Clearly we can think of objective sources of moral order that do not require the existence of a law-giving God. In The End of Faith, I argued that questions of morality are really questions about happiness and suffering. If there are objectively better and worse ways to live so as to maximize happiness in this world, these would be objective moral truths worth knowing. Whether we will ever be in a position to discover these truths and agree about them cannot be known in advance (and this is the ease for all questions of scientific fact). But if there are psychophysical laws that underwrite human well-being-and why wouldn’t there be?-then these laws are potentially discoverable. Knowledge of these laws would provide an enduring basis for an objective morality In the meantime, everything about human experience suggests that love is better than hate for the purposes of living happily in this world. This is an objective claim about the human mind, the dynamics of social relations, and the moral order of our world. While we do not have anything like a final, scientific approach to maximizing human happiness, it seems safe to say that raping and killing children will not be one of its primary constituents.
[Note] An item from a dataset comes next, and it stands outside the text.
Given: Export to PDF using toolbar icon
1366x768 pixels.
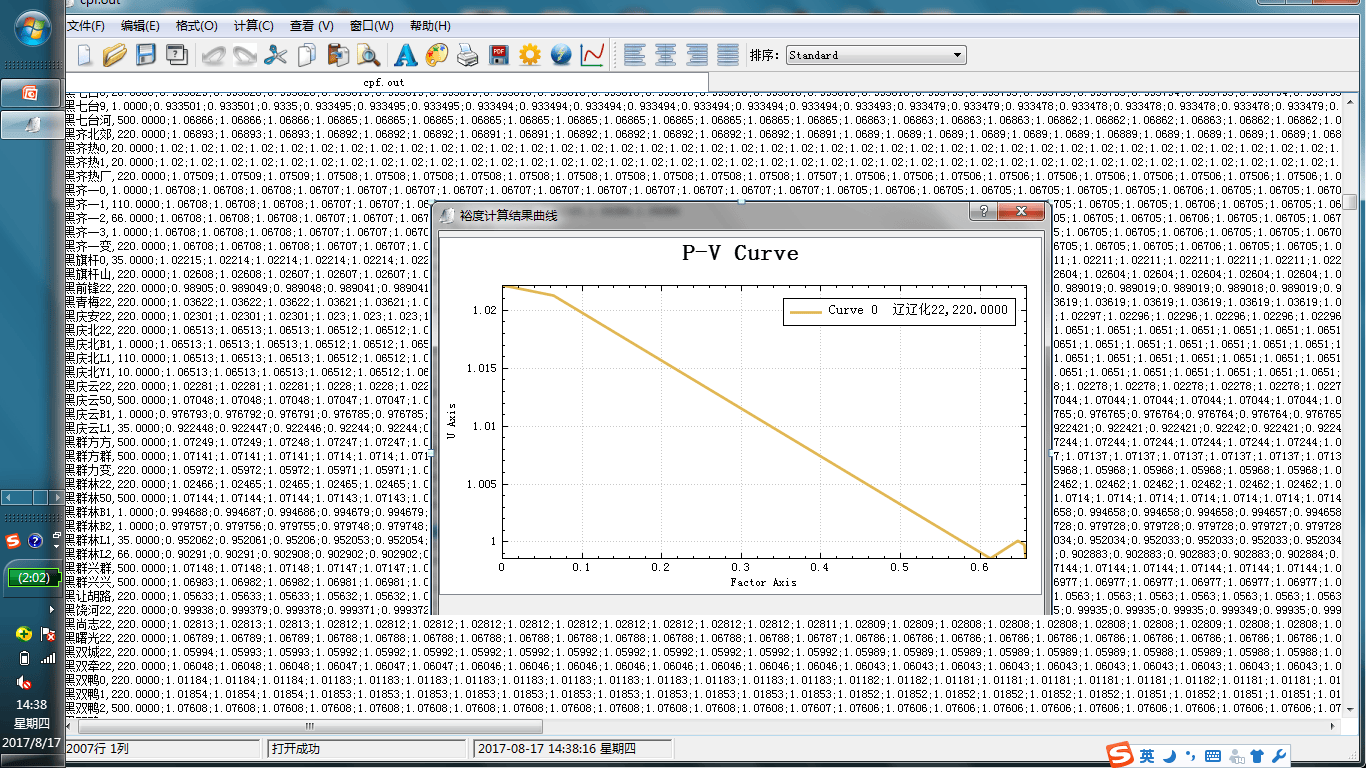Looking at the screenshot, I should pos(498,55).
‘Anyone who believes that Jesus only taught the Golden Rule and love of one’s neighbour should go back and read the New Testament.’
One of the greatest challenges facing civilization in the twenty-first century is for human beings to learn to speak about their deepest personal concerns-about ethics, spiritual experience, and the inevitability of human suffering-in ways that are not flagrantly irrational. Nothing stands in the way of this project more than the respect we accord religious faith. Incompatible religious doctrines have balkanized our world into separate moral communities, and these divisions have become a continuous source of human conflict. The idea that there is a necessary link between religious faith and morality is one of the principal myths keeping religion in good standing among otherwise reasonable men and women. And yet, it is a myth that is easily dispelled.
Sam Harris is the author of The End of Faith: Religion, Terror, and the Future of Reason.
Note 1. John Wayne Gacy (March 17, 1942 – May 10, 1994) was convicted of the rape and murder of 33 men between 1972 and his arrest in 1978. He became known as the ‘Killer Clown’ because of the all the parties he attended where he entertained the children in his clown suit and full-face makeup.